If we compare car ownership to car sharing instead of ride sharing, around 70 percent of potential car buyers could benefit from forgoing their purchase. A future breakthrough that incorporates autonomous vehicles into these services, thereby reducing their operating costs, could increase this share to 90 percent of potential car buyers in urban settings.
These trends are beginning to reshape the structure of the overall transportation industry. Value is already shifting from physical assets to data, analytics, and platforms as well as high-margin services such as matching. This is even playing out within the car-sharing market itself, as Car2Go, Zipcar, and other firms that own fleets now face newer platform- based players such as Getaround. Hyperscale platforms will likely create concentrated markets, since network effects are crucial to their success.
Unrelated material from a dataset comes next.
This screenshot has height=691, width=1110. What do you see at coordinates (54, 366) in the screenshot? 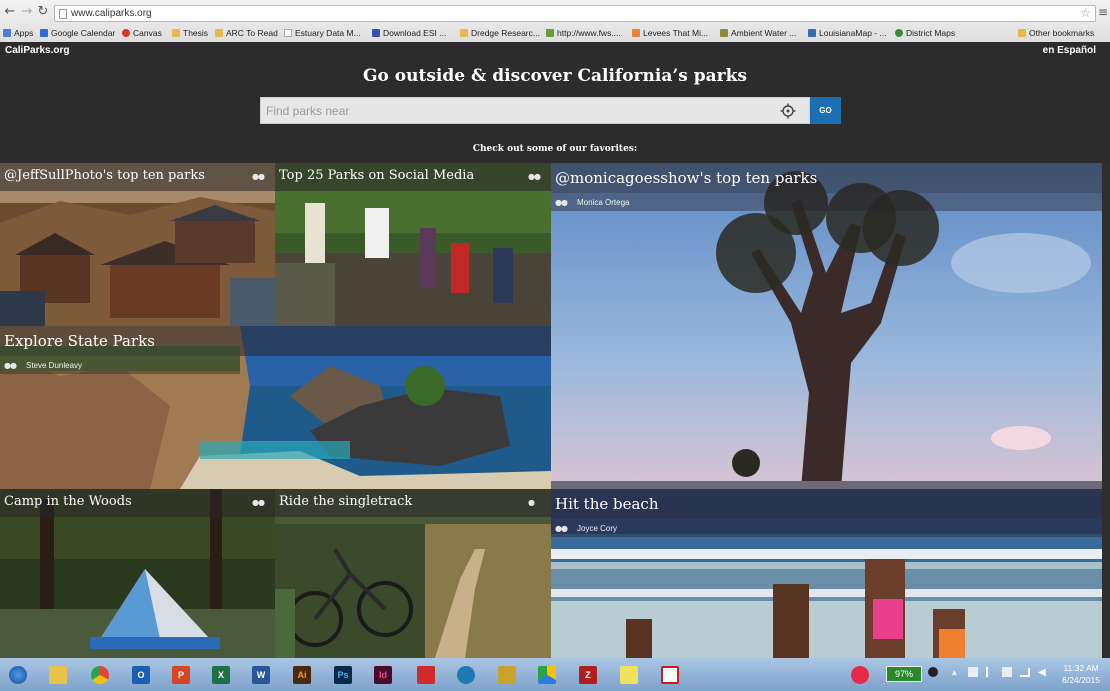
I see `tile-credit: Steve Dunleavy` at bounding box center [54, 366].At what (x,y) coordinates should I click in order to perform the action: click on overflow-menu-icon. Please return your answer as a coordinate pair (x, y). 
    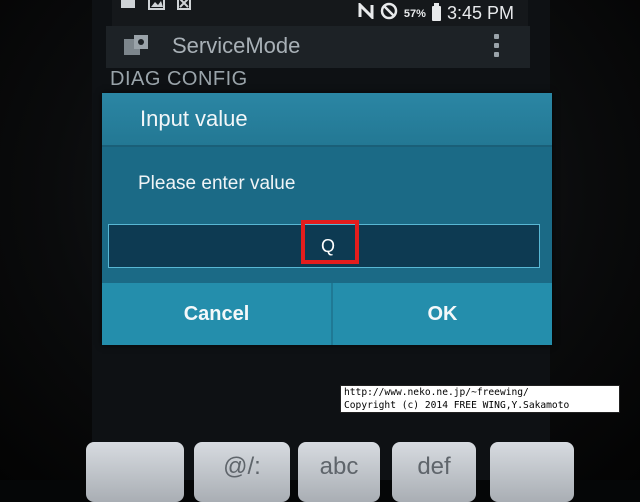
    Looking at the image, I should click on (497, 46).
Economic impact and disruption
Hyperscale, real-time matching in transportation has the potential to generate tremendous economic impact. Individual consumers stand to reap savings on car purchases, fuel,
and insurance by shifting to mobility services; they could also gain from having to spend less time looking for parking. Furthermore, the public will benefit from reduced real estate dedicated to parking, improved road safety, and reduced pollution. Summing these effects and assuming a 10 to 30 percent adoption rate of mobility services among low- mileage travelers, we estimate global economic impact in the range of $845 billion to some $2.5 trillion annually by 2025 (Exhibit 8).66 However, these shifts will create winners and losers. Some of the benefits will surely go to consumer surplus, while some will go to the providers of these platforms and mobility services.